---------- DATA FOR ANALYSIS ----------

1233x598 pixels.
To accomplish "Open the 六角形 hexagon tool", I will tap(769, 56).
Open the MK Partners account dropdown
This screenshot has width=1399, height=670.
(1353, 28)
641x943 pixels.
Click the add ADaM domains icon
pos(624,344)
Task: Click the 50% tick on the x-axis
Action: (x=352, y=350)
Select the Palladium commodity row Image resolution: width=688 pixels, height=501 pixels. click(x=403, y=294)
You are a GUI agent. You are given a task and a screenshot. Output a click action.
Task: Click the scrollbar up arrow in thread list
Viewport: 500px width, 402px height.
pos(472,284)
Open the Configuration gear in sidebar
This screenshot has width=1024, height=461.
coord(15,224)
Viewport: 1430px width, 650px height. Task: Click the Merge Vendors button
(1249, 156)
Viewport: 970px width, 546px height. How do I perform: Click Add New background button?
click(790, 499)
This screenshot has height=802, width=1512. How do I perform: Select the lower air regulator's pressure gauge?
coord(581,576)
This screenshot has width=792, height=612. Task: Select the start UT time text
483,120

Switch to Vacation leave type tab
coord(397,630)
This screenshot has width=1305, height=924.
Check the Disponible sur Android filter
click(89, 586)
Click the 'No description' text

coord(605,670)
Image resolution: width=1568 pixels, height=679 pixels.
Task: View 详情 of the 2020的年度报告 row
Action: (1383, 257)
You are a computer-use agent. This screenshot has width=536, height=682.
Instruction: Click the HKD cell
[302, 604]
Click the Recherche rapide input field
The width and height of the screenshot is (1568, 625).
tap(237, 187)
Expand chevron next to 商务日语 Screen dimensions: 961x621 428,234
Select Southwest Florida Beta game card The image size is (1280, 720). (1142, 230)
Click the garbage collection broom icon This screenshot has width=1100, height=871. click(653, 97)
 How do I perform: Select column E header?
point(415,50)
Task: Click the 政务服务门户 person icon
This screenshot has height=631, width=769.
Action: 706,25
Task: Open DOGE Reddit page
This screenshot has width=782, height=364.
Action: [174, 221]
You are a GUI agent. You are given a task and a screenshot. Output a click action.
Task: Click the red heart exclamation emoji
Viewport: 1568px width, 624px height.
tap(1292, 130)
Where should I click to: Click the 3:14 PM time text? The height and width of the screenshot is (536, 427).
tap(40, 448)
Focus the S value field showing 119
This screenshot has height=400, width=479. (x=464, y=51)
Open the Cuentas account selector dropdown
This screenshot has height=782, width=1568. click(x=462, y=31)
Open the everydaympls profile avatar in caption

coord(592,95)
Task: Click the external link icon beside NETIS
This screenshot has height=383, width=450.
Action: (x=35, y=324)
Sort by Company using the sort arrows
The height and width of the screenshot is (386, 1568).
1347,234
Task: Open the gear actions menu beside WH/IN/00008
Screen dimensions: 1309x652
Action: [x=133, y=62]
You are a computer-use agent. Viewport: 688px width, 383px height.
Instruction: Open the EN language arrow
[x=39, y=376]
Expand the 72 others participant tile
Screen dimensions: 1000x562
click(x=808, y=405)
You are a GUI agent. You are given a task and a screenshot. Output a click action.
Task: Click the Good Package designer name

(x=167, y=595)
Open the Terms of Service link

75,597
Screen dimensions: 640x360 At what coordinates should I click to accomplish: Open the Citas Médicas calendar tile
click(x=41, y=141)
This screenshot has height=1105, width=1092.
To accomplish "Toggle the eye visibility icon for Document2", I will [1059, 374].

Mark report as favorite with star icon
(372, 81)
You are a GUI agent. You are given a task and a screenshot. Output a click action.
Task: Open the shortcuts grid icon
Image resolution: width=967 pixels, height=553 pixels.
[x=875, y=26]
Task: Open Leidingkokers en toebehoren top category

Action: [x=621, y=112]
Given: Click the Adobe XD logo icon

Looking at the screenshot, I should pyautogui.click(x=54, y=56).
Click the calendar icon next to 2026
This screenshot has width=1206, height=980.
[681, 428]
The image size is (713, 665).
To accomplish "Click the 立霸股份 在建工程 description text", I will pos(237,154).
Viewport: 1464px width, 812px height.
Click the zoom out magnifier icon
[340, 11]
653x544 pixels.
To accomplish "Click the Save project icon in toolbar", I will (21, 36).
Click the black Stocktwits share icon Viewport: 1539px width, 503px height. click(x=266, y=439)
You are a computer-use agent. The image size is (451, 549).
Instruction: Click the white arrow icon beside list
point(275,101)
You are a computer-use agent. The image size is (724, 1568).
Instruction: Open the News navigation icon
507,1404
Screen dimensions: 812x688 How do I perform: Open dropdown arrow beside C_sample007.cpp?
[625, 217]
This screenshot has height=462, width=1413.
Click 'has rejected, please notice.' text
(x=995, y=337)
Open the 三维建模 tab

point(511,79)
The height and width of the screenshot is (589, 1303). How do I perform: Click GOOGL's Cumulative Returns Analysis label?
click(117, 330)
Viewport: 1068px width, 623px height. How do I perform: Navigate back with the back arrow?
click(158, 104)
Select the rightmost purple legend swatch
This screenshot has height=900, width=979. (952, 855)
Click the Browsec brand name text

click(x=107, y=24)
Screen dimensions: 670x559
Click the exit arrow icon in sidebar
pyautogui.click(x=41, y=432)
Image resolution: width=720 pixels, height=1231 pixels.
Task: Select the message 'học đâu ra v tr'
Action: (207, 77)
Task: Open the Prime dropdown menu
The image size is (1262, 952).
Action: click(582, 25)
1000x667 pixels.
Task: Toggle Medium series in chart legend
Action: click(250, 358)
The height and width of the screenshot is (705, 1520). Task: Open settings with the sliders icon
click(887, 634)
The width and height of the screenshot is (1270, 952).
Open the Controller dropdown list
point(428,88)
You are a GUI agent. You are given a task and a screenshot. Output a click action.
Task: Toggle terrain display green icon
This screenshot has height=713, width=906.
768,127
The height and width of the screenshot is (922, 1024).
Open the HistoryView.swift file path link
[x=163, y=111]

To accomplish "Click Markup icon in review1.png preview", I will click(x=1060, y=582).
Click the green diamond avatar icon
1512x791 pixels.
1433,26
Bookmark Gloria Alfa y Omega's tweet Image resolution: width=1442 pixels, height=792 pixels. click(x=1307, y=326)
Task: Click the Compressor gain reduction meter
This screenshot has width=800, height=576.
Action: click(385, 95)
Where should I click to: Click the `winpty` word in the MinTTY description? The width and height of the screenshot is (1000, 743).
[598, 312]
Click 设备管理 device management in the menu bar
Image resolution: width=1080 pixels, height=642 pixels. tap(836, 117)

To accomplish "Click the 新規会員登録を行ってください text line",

----------

WHAT YOU WILL DO: The entire listing has to be written out again exactly.

REPLY TO THE EXERCISE:
1233x598 pixels.
To accomplish "Open the 六角形 hexagon tool", I will tap(769, 56).
Open the MK Partners account dropdown
This screenshot has width=1399, height=670.
(1353, 28)
641x943 pixels.
Click the add ADaM domains icon
pos(624,344)
Task: Click the 50% tick on the x-axis
Action: (x=352, y=350)
Select the Palladium commodity row Image resolution: width=688 pixels, height=501 pixels. click(x=403, y=294)
You are a GUI agent. You are given a task and a screenshot. Output a click action.
Task: Click the scrollbar up arrow in thread list
Viewport: 500px width, 402px height.
pos(472,284)
Open the Configuration gear in sidebar
This screenshot has width=1024, height=461.
coord(15,224)
Viewport: 1430px width, 650px height. Task: Click the Merge Vendors button
(1249, 156)
Viewport: 970px width, 546px height. How do I perform: Click Add New background button?
click(790, 499)
This screenshot has height=802, width=1512. How do I perform: Select the lower air regulator's pressure gauge?
coord(581,576)
This screenshot has width=792, height=612. Task: Select the start UT time text
483,120

Switch to Vacation leave type tab
coord(397,630)
This screenshot has width=1305, height=924.
Check the Disponible sur Android filter
click(89, 586)
Click the 'No description' text

coord(605,670)
Image resolution: width=1568 pixels, height=679 pixels.
Task: View 详情 of the 2020的年度报告 row
Action: (1383, 257)
You are a computer-use agent. This screenshot has width=536, height=682.
Instruction: Click the HKD cell
[302, 604]
Click the Recherche rapide input field
The width and height of the screenshot is (1568, 625).
tap(237, 187)
Expand chevron next to 商务日语 Screen dimensions: 961x621 428,234
Select Southwest Florida Beta game card The image size is (1280, 720). (1142, 230)
Click the garbage collection broom icon This screenshot has width=1100, height=871. click(653, 97)
 How do I perform: Select column E header?
point(415,50)
Task: Click the 政务服务门户 person icon
This screenshot has height=631, width=769.
Action: 706,25
Task: Open DOGE Reddit page
This screenshot has width=782, height=364.
Action: [174, 221]
You are a GUI agent. You are given a task and a screenshot. Output a click action.
Task: Click the red heart exclamation emoji
Viewport: 1568px width, 624px height.
tap(1292, 130)
Where should I click to: Click the 3:14 PM time text? The height and width of the screenshot is (536, 427).
tap(40, 448)
Focus the S value field showing 119
This screenshot has height=400, width=479. (x=464, y=51)
Open the Cuentas account selector dropdown
This screenshot has height=782, width=1568. click(x=462, y=31)
Open the everydaympls profile avatar in caption

coord(592,95)
Task: Click the external link icon beside NETIS
This screenshot has height=383, width=450.
Action: (x=35, y=324)
Sort by Company using the sort arrows
The height and width of the screenshot is (386, 1568).
1347,234
Task: Open the gear actions menu beside WH/IN/00008
Screen dimensions: 1309x652
Action: [x=133, y=62]
You are a computer-use agent. Viewport: 688px width, 383px height.
Instruction: Open the EN language arrow
[x=39, y=376]
Expand the 72 others participant tile
Screen dimensions: 1000x562
click(x=808, y=405)
You are a GUI agent. You are given a task and a screenshot. Output a click action.
Task: Click the Good Package designer name

(x=167, y=595)
Open the Terms of Service link

75,597
Screen dimensions: 640x360 At what coordinates should I click to accomplish: Open the Citas Médicas calendar tile
click(x=41, y=141)
This screenshot has height=1105, width=1092.
To accomplish "Toggle the eye visibility icon for Document2", I will [1059, 374].

Mark report as favorite with star icon
(372, 81)
You are a GUI agent. You are given a task and a screenshot. Output a click action.
Task: Open the shortcuts grid icon
Image resolution: width=967 pixels, height=553 pixels.
[x=875, y=26]
Task: Open Leidingkokers en toebehoren top category

Action: [x=621, y=112]
Given: Click the Adobe XD logo icon

Looking at the screenshot, I should pyautogui.click(x=54, y=56).
Click the calendar icon next to 2026
This screenshot has width=1206, height=980.
[681, 428]
The image size is (713, 665).
To accomplish "Click the 立霸股份 在建工程 description text", I will pos(237,154).
Viewport: 1464px width, 812px height.
Click the zoom out magnifier icon
[340, 11]
653x544 pixels.
To accomplish "Click the Save project icon in toolbar", I will (21, 36).
Click the black Stocktwits share icon Viewport: 1539px width, 503px height. click(x=266, y=439)
You are a computer-use agent. The image size is (451, 549).
Instruction: Click the white arrow icon beside list
point(275,101)
You are a computer-use agent. The image size is (724, 1568).
Instruction: Open the News navigation icon
507,1404
Screen dimensions: 812x688 How do I perform: Open dropdown arrow beside C_sample007.cpp?
[625, 217]
This screenshot has height=462, width=1413.
Click 'has rejected, please notice.' text
(x=995, y=337)
Open the 三维建模 tab

point(511,79)
The height and width of the screenshot is (589, 1303). How do I perform: Click GOOGL's Cumulative Returns Analysis label?
click(117, 330)
Viewport: 1068px width, 623px height. How do I perform: Navigate back with the back arrow?
click(158, 104)
Select the rightmost purple legend swatch
This screenshot has height=900, width=979. (952, 855)
Click the Browsec brand name text

click(x=107, y=24)
Screen dimensions: 670x559
Click the exit arrow icon in sidebar
pyautogui.click(x=41, y=432)
Image resolution: width=720 pixels, height=1231 pixels.
Task: Select the message 'học đâu ra v tr'
Action: (207, 77)
Task: Open the Prime dropdown menu
The image size is (1262, 952).
Action: click(582, 25)
1000x667 pixels.
Task: Toggle Medium series in chart legend
Action: click(250, 358)
The height and width of the screenshot is (705, 1520). Task: Open settings with the sliders icon
click(887, 634)
The width and height of the screenshot is (1270, 952).
Open the Controller dropdown list
point(428,88)
You are a GUI agent. You are given a task and a screenshot. Output a click action.
Task: Toggle terrain display green icon
This screenshot has height=713, width=906.
768,127
The height and width of the screenshot is (922, 1024).
Open the HistoryView.swift file path link
[x=163, y=111]

To accomplish "Click Markup icon in review1.png preview", I will click(x=1060, y=582).
Click the green diamond avatar icon
1512x791 pixels.
1433,26
Bookmark Gloria Alfa y Omega's tweet Image resolution: width=1442 pixels, height=792 pixels. click(x=1307, y=326)
Task: Click the Compressor gain reduction meter
This screenshot has width=800, height=576.
Action: click(385, 95)
Where should I click to: Click the `winpty` word in the MinTTY description? The width and height of the screenshot is (1000, 743).
[598, 312]
Click 设备管理 device management in the menu bar
Image resolution: width=1080 pixels, height=642 pixels. tap(836, 117)

To accomplish "Click the 新規会員登録を行ってください text line",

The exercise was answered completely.